En matière de rénovation de chauffage, l’Open de l’Ademe classe les travaux réalisés en trois catégories :

  • La catégorie minimum, qui consiste à installer un convecteur électrique, un radiateur à inertie, à fluide ou à accumulation, ou encore une chaudière standard. Cette catégorie représente 30,5% des travaux en 2013, contre 29,7% en 2011 ;
  • La catégorie médium, qui inclue la pose de panneaux ou de planchers rayonnants et l’installation d’une chaudière basse température ou biomasse.
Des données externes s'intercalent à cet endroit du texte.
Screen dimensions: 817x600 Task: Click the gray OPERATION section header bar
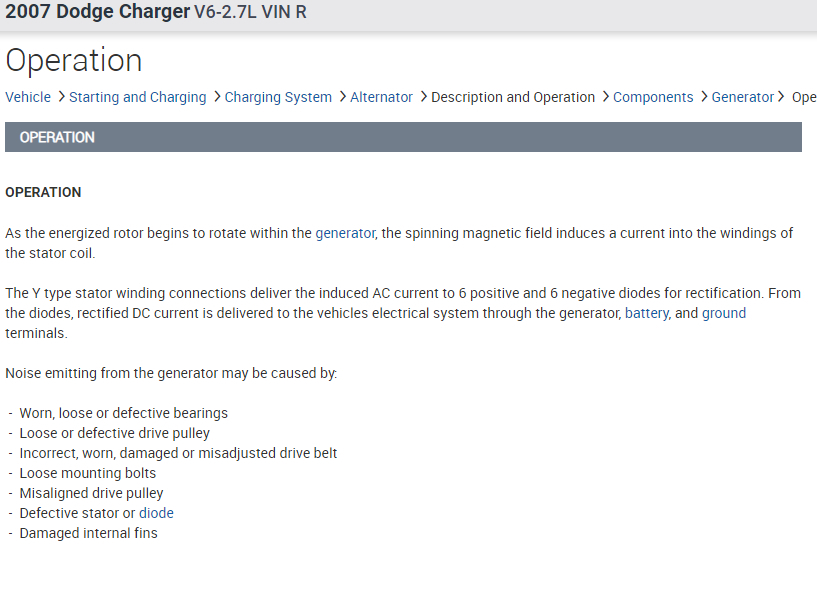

Cette catégorie représente la majorité des travaux de rénovation de chauffage, avec 40,9% des interventions contre 36,3% en 2011 ;
  • La catégorie optimum, qui regroupe l’installation d’une chaudière à condensation, d’une PAC et d’une installation biomasse et solaire. 28,6% des ménages ont opté pour ce type de chauffage, alors qu’ils étaient 34% deux ans auparavant. Selon l’Ademe, le recul des travaux de catégorie optimum s’expliquerait par un recours moins important aux pompes à chaleur.

Toujours selon la même enquête, les ménages font de moins en moins appel à des professionnels du bâtiment pour leurs travaux. Ils étaient en effet 94,7% à y avoir recours en 2008, 93,9% en 2010 et  90,9% en 2013. Une donnée regrettable lorsque l’on sait qu’en 2015, il est obligatoire de faire appel à un professionnel RGE (Reconnu garant de l’environnement) pour accéder à diverses aides financières comme l’éco-prêt à taux zéro ou encore le CITE.

Autre caractéristique extraite de l’étude : les ménages ont tendance à étaler leurs travaux de rénovation de chauffage sur plusieurs années. En 2013, les rénovations « en une seule fois » sont en effet en baisse de 33% par rapport à 2011, tandis que les travaux « par étape » se multiplient.

Ces deux constats sont indiscutablement liés à la crise, qui pèse sur les finances et les choix des Français. Pour preuve, le montant moyen des travaux d’amélioration énergétique est en baisse, avec une estimation à 5 210 € TTC en 2013. Les travaux d’un coût inférieur à 5 000 € représentent par ailleurs 65% de tous les travaux menés. En règle générale, les travaux d’urgence liés à des réparations ont pris le pas sur des travaux destinés à réaliser des économies sur le long terme.